At Bates, the band presents Cinema Vivant, an evening of silent films accompanied by live Gypsy swing. Two films are by European filmmaker Ladislaw Starewicz, a pioneer of stop-action animation: The Cameraman’s Revenge, a charming piece about the marital troubles of beetles, and The Mascot, an adventure story about lost toys.

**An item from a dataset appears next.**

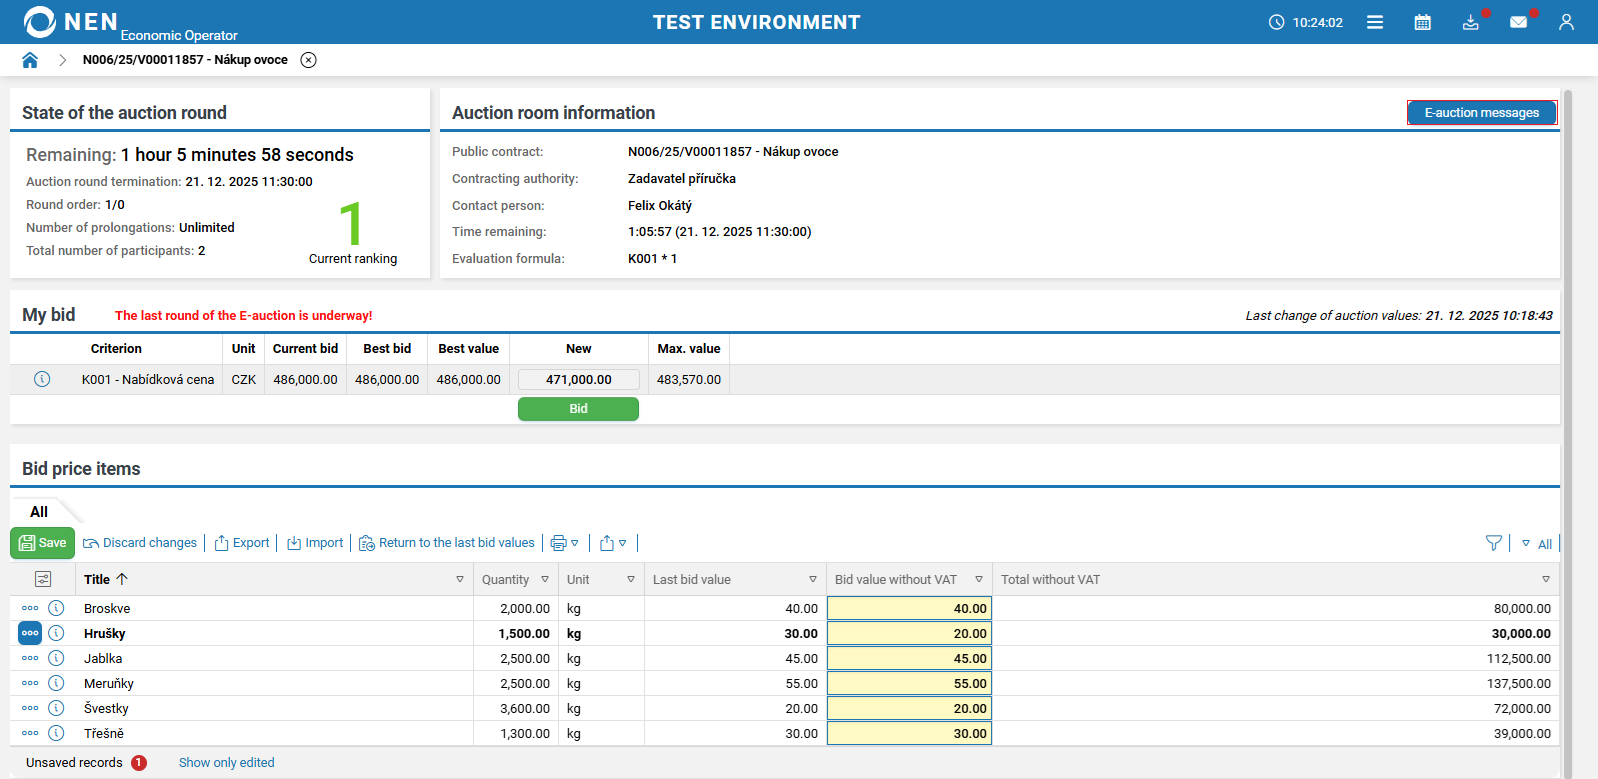
Task: Open the calendar icon in header
Action: [x=1422, y=22]
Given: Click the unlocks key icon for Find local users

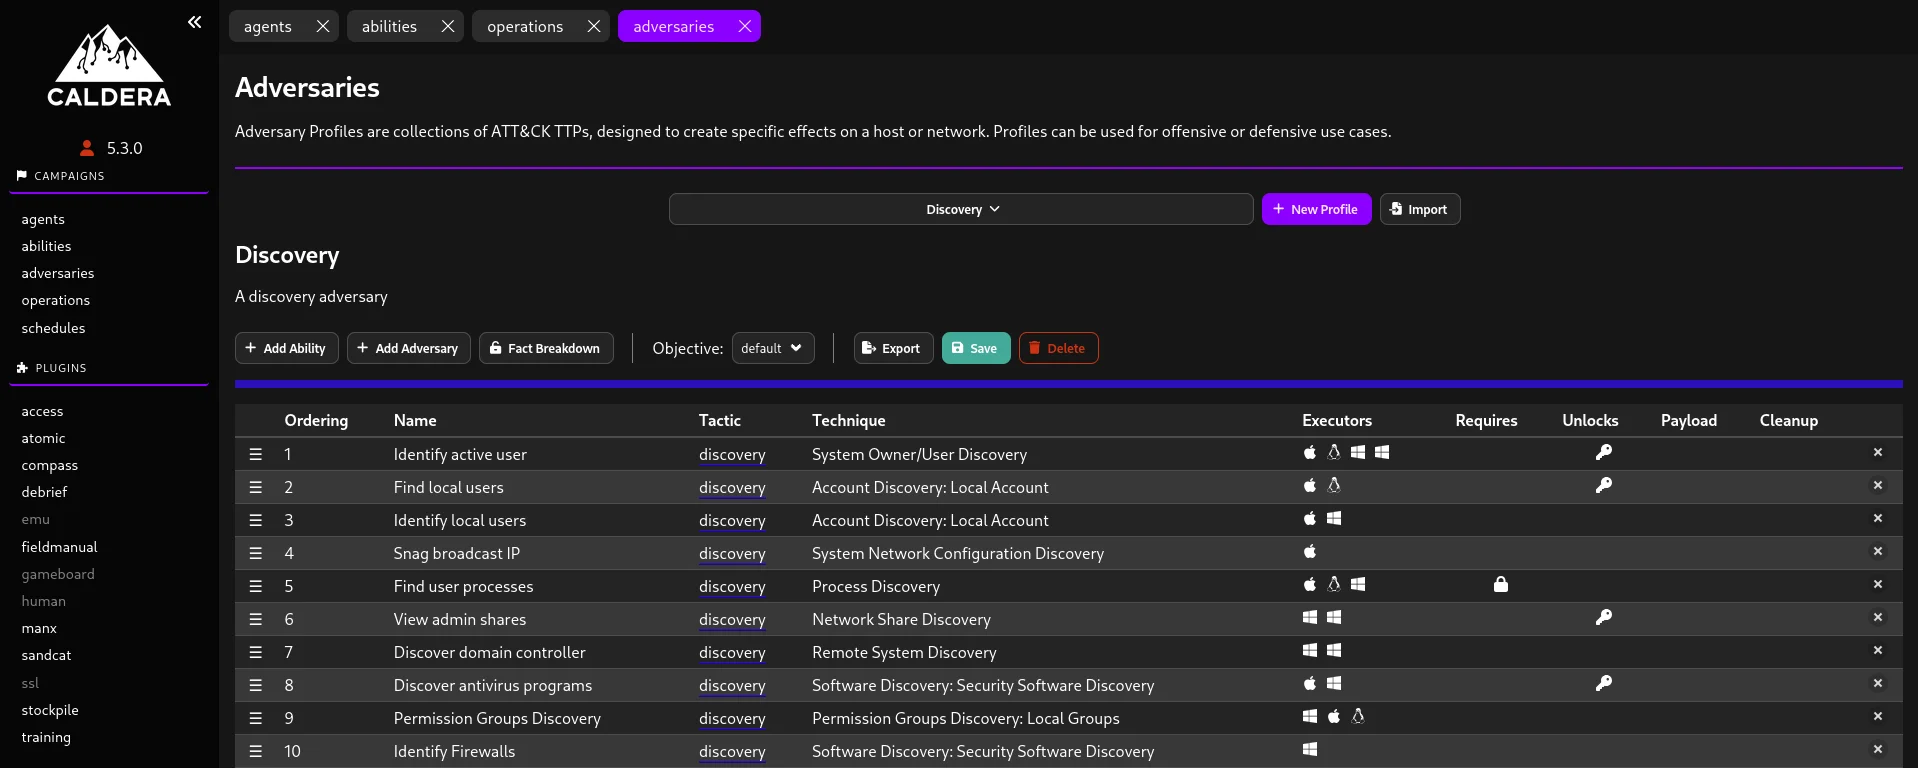Looking at the screenshot, I should (x=1603, y=486).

From the other side of the Atlantic comes There It Is, a recently rediscovered film by American Charley Bowers, who revolutionized film in the 1920s by combining animation with live action.

Sheryl Bailey 3

“The most essential quality in a jazz musician is one’s sense of groove — time,” Bailey told guitarnoise.com writer David Hodge. “Listening to a lot of jazz is also important to get the ‘sound of jazz’ in your ear, and also, your heart.

“If you treat jazz as a science experiment, it will always sound like that — falling in love with the music is the key to open the door.”

A composer and player ranked among the foremost bop-based guitarists to emerge in the 1990s, Bailey brings organist Ron Oswanski and drummer Ian Froman to Bates for a night of hard-swinging contemporary jazz. It’s a melodic collaboration that Allaboutjazz.com reviewer Elliot Simon describes as a “communal musical journey.”

Bailey has toured extensively in the U.S. and around the world as a member of David Krakauer’s Klezmer Madness and the Jazz Guitars Meet Hendrix quartet. Her 2011 CD For All Those Living (PureMusic Records) is the most recent of her eight CDs as bandleader, and her catalog also includes the concert DVD The Sheryl Bailey 3: Live in NYC (2008, Mel Bay Records).

Bailey was chosen as a Jazz Ambassador for the U.S. State Department in 2000 for a South American tour, and earned third place in the Thelonius Monk International Jazz Guitar competition in 1995. Hailing from Pittsburgh, Bailey studied at Berklee College of Music, where she now teaches.